Lord President—There are two questions raised for your Lordships' consideration here, viz.—(1) As to the competency of this petition; (2) whether on the merits the prayer of the petition should be granted? On the question of competency I think there is no room for doubt. The petitions which by the Act 20 and 21 Viet. cap. 56, sec. 4, are appropriated to the Junior Lord Ordinary, do among others, without doubt, include petitions for the appointment of judicial factors. Whether this petition answers to that description or not I do not intend to say a word. It is enough to observe that from the petitions appropriated by that Act to the Junior Lord Ordinary are excepted those which are “incident to actions or causes actually depending at the time of presenting the same.” That this petition is included under the exceptions under the statute I cannot doubt, and therefore the petition I hold is competent. The action of reduction has been “called, ” and is now “actually depending” in the sense of the statute.

The circumstances of the case are peculiar, but yet they exactly resemble a previous case decided in this Division of the Court—the case of Pringie Elliot, May 27, 1843, 5 D. 1075. There Mr Pringie was heir of entail in possession of two entailed estates, and uniformly acted as such, when on his deathbed he made a general and special trust-disposition and settlement which had for its direct end the breaking of the deed of entail. Upon this trust-deed infeftment was taken on the day of the testator's funeral.

In the present case the testator left a letter of instructions to the trustees enjoining them to take infeftment before his funeral. He died on 23d July, and the trustees, in fulfilment of his orders, took infeftment, and had the conveyance recorded upon the 26th July, being before the funeral. Now, I need hardly say that the heiress of entail could not anticipate this action, especially as she seems to have had no knowledge of the existence of the conveyance, and she now presents this petition on the ground that possession obtained in this way by the trustees can go for nothing, and that the estate passes by force of the destination in the entail to the petitioner unless a flaw be found to justify the trust-disposition. The petitioner therefore claims that he has a right to have the estate put under judicial care until she has had an opportunity of setting aside the new disposition.

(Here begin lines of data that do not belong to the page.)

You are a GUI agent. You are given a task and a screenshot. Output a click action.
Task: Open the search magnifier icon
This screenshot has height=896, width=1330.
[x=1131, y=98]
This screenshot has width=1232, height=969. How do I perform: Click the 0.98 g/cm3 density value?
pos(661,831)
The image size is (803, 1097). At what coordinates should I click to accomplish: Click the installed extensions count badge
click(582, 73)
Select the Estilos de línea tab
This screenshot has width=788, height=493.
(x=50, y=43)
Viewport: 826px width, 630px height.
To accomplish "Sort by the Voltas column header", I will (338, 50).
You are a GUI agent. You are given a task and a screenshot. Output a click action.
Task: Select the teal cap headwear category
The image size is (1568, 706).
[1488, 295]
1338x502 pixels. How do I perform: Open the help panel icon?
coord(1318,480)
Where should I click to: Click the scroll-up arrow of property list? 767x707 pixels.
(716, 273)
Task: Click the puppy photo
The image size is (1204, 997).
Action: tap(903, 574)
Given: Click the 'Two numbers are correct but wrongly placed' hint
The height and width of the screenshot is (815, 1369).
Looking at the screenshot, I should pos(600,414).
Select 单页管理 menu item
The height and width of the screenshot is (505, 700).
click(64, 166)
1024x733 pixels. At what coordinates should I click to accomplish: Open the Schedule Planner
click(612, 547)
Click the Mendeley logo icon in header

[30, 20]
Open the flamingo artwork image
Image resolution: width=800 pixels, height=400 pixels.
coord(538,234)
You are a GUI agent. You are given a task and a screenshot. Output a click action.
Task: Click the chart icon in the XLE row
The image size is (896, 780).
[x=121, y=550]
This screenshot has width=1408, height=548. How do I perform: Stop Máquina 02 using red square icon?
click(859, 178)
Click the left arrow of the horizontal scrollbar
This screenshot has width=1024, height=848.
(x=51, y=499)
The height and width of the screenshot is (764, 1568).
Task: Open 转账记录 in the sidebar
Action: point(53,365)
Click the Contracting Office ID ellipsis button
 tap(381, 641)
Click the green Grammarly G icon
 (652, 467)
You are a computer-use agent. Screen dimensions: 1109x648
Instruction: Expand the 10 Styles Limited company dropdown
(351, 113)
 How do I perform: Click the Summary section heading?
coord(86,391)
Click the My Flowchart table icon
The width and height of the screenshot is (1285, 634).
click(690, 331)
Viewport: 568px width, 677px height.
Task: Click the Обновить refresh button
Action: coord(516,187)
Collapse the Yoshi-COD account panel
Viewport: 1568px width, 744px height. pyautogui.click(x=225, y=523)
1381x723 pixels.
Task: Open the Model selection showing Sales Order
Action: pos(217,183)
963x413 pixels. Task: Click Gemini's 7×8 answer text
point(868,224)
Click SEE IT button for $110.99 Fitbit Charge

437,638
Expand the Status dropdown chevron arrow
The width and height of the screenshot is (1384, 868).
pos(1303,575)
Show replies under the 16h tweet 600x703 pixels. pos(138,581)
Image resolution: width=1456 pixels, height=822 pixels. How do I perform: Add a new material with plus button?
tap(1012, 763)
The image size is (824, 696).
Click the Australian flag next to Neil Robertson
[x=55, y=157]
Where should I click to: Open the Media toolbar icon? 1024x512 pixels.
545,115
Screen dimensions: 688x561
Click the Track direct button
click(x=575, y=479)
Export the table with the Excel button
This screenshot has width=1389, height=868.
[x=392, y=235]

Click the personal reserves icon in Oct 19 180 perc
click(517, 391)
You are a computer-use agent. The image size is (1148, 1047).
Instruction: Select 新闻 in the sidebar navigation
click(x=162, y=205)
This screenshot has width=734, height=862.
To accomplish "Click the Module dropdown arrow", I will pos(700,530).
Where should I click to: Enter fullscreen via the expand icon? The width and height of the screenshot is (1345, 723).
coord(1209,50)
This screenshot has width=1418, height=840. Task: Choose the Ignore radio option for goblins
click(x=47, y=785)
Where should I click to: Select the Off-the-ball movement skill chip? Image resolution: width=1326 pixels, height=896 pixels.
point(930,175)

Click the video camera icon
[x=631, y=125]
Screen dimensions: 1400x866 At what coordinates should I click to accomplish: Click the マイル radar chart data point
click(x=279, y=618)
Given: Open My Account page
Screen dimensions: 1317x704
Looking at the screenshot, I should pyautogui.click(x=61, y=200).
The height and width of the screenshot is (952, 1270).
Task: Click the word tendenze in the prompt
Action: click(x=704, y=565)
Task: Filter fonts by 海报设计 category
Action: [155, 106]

It appears to me that these circumstances correspond exactly to the case of Pringie Elliot. Mr Elliot and his advisers were not perhaps as ingenious as Mr Speirs and his, but they were shrewd enough to see that if they took infeftment as fast as possible it would be a good point in their favour if any question arose, and accordingly they took infeftment on the day of the testator's funeral, or, as it was said, they took infeftment “upon his grave.” In short, in this case, as in Pringie Elliot's case, the alleged possession can go for nothing, and I do not see that anything further is said. The two cases are identical; and what did the Court do in the former? It granted the petition, and the remarks which fell from the Court in that case are very appropriate to the present case. I am for following that precedent, and think we ought to grant the prayer of the petition.

Lords Deas, Mure, and Shand concurred.

The Court pronounced this interlocutor:—

“The Lords having resumed consideration of the petition, with the answers for Mrs Speirs and others, No. 9 of process, and heard counsel, Repel the objection to competency: Sequestrate the lands and estates contained in the deeds of entail mentioned in the petition, and the rents and proceeds of said lands and estates, as prayed for: Nominate and appoint the Honourable Francis Jeffrey Monereiff, chartered accountant, Edinburgh, to be judicial factor upon the said lands and estates, with the usual powers, he always finding caution before extract; and decern.”

Counsel:

Counsel for Petitioners— M'Laren—Mackintosh. Agents— Hope, Mann, & Kirk, W.S.

Counsel for Respondents—Lord Advocate (Watson)—Kinnear—Keir. Agents— A. & A. Campbell, W.S.